Volume-wise, reliable market figures from reputable secondary market advisors have historically oscillated around two-thirds in North America and one-quarter in Europe (higher share for GP-led transactions), with the remaining volume being shared by APAC and RoW. There are no precise numbers for the Mediterranean countries available, but it is fair to highlight that these countries – with France being the exception – tend to show less private equity deal activity in general than, for example, the UK, DACH, the Nordics, or Benelux.
However, as an active investor in the Mediterranean for the past two decades across our strategies, I can certainly confirm that the Mediterranean is catching up quickly, particularly in secondaries and we have seen multiple attractive opportunities in the past twelve months, some of which we ended up investing in. Judging by the fruitful conversations we are having with managers about potential GP-led transactions, discussions with institutional investors about their desire for liquidity, and conversations with advisors building their pipeline, I am certain that this trend will continue.
Given the increasing need for liquidity, exits, and M&As, how much growth potential do you see in the secondaries market over the next five years? Is this just the beginning?
Quite simple: I am convinced that current favorable dynamics and growth in the secondary market will prevail, and we are going to see more of the same, albeit higher, faster and more nuanced.

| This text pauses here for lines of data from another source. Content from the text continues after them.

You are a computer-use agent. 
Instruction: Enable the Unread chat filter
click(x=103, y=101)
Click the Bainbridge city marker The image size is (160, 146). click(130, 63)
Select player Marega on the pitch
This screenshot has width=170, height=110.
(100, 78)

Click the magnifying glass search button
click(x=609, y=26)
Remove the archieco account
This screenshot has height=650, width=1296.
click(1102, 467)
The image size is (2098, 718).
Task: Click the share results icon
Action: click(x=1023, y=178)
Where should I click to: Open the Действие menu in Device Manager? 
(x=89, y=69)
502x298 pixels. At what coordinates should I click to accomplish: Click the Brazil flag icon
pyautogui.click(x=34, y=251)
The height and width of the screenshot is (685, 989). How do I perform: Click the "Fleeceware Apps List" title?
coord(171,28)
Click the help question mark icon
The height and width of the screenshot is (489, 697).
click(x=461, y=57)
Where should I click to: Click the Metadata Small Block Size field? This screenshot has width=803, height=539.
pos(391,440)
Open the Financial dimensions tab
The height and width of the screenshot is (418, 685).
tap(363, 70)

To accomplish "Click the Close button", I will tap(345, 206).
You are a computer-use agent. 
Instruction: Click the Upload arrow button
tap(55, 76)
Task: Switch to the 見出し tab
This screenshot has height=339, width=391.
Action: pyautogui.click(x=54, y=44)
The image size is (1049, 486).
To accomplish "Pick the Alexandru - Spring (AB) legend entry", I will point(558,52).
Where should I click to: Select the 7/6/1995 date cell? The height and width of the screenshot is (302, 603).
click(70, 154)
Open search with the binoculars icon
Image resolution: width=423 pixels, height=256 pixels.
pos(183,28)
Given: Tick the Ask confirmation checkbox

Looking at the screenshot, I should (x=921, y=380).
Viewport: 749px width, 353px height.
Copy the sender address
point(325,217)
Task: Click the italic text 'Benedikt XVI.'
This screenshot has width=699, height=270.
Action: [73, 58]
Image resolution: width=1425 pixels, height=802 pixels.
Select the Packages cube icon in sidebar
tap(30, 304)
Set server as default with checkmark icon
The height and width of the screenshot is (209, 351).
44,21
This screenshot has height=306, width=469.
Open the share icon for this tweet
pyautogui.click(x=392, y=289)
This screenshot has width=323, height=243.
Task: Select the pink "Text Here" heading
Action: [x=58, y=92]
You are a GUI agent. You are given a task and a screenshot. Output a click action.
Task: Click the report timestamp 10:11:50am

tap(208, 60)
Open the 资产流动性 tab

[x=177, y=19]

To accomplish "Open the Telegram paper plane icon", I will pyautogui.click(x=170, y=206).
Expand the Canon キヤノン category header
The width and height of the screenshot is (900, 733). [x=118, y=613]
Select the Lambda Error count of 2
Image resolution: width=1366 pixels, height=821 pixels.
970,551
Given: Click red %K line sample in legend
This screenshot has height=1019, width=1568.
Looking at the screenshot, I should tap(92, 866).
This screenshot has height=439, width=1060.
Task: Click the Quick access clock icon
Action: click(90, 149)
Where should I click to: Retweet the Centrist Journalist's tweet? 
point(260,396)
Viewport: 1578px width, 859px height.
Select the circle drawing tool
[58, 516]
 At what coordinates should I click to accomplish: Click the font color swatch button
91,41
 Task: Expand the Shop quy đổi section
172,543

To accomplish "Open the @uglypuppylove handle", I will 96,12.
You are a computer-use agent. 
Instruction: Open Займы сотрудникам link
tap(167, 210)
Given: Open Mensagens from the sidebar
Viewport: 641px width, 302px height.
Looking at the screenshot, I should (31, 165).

Reaching the next frontier, $200 billion of transacted global secondary volume, is less a question of if, but when (particularly) the large secondary firms are able to raise their multi-billion Euro funds that are necessary for us as a market to, ultimately be able to digest and transact those higher volumes.
The most exciting part in my opinion? With more and more buyers moving up in size and focusing on bigger transactions of larger exposures to deploy the vast amounts raised, we will be seeing even less competition in our segment of smaller transactions. This really is just the beginning and we are super excited about the prospects of continuing to invest in high-quality and growing companies at attractive prices and alongside the very best sponsors out there.